# [EXCERPT PROVIDED]
+ + + +

The phrase “Cash is King” remains timeless – not only for treasurers, but for every part of the business. Unfortunately, many organizations only rediscover its truth when liquidity is already under pressure, or perilously close to it. Hence an even important part of the toolbox, similar to cash- and risk management, is the Working Capital management.

By having solid working capital measurements as a part of the daily business the Treasurer at all time and proactively can make sure to have enough, but not too much, liquidity available to fund the day to day operations.

Understanding Working Capital

Working capital represents as mentioned the liquidity a company uses to run its daily operations. It is the difference between current assets (cash, receivables, inventory) and current liabilities (payables, short-term debt).

Working Capital = Current Assets – Current Liabilities

A positive working capital position signals that the company can comfortably meet its short-term obligations. A negative position can indicate a liquidity shortfall or dependency on external funding.

As liquidity was the oxygen, the working capital is the financial bloodstream of any organization. It ties together operations, liquidity, and profitability. Managing it efficiently allows companies to unlock cash, reduce financing needs, and strengthen financial resilience.

So for a certain time you can live on reduced or lowered levels of bloodstream, which you might discover, before it impacts your oxygen levels – and then it actually is too late to to anything to the bloodstream.

In the same way the working capital needs to be solid and on the agenda. Maybe not at all times, but without having it as a focus from time to time, it at the end damages the business, or the possibility of running the business.

Impact on the Balance Sheet and Profit & Loss Statement

Balance Sheet View

Working capital sits at the heart of the balance sheet and links operational behavior to liquidity outcomes, and comes from the 3 below parts of the balance sheet.

The Asset side

  • Accounts Receivable (AR): Slow-paying customers increase receivables, reducing available cash.
  • Inventory: Excess stock inflates current assets but ties up capital in unsold goods.

The Liability side

  • Accounts Payable (AP): Delaying supplier payments improves cash on hand but must be balanced to avoid supplier tension.

A disciplined approach to each of these areas can release significant liquidity without altering the company’s revenue or cost structure.

Profit & Loss (P&L) View

Working capital does not appear directly on the income statement, yet its influence on performance is profound. The cash flow from operations, bridging net income and cash generation, reflects movements in receivables, payables, and inventory.

Examples:

  • A buildup in receivables reduces operational cash flow.
  • Extending payables increases cash flow, even if earnings stay constant.
  • Inventory reduction frees cash for other uses without changing EBIT.

Ultimately, effective working capital management amplifies free cash flow, which can be redeployed for dividends, share buybacks, or debt reduction.

Cash Conversion Cycle and Working Capital Days

The Cash Conversion Cycle (CCC) measures the number of days cash is tied up in the business before it returns through sales.

CCC = Days Sales Outstanding (DSO) + Days Inventory Outstanding (DIO) – Days Payables Outstanding (DPO)

+ + + +

# [TASKS FOR THIS EXERCISE]
1. Answer these about the working capital text:
(a) What formula does it give for working capital?
(b) Movements in which three items does the cash flow from operations reflect?
(c) Which measure is subtracted in the Cash Conversion Cycle formula?
2. Set down, word for word, the part of the working capital text that begins at the words "By having solid" and stops after "on external funding.".
The listing after this comes from a separate source.

# [INFORMATION PROVIDED]
+ + + +

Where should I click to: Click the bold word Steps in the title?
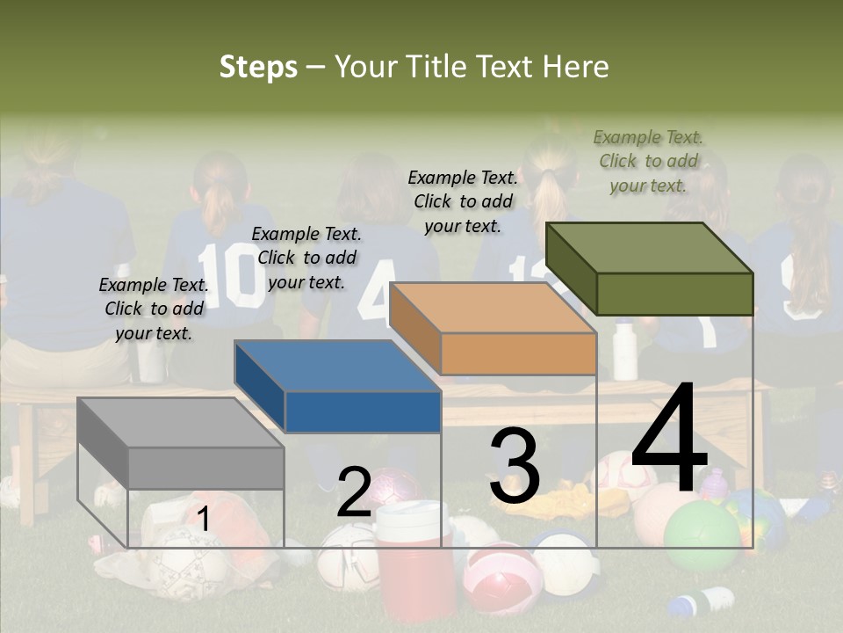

+ + + +

# [OUTPUTS]
1.
(a) Working Capital = Current Assets – Current Liabilities
(b) Receivables, payables, and inventory
(c) Days Payables Outstanding (DPO)

2.
By having solid working capital measurements as a part of the daily business the Treasurer at all time and proactively can make sure to have enough, but not too much, liquidity available to fund the day to day operations.

Understanding Working Capital

Working capital represents as mentioned the liquidity a company uses to run its daily operations. It is the difference between current assets (cash, receivables, inventory) and current liabilities (payables, short-term debt).

Working Capital = Current Assets – Current Liabilities

A positive working capital position signals that the company can comfortably meet its short-term obligations. A negative position can indicate a liquidity shortfall or dependency on external funding.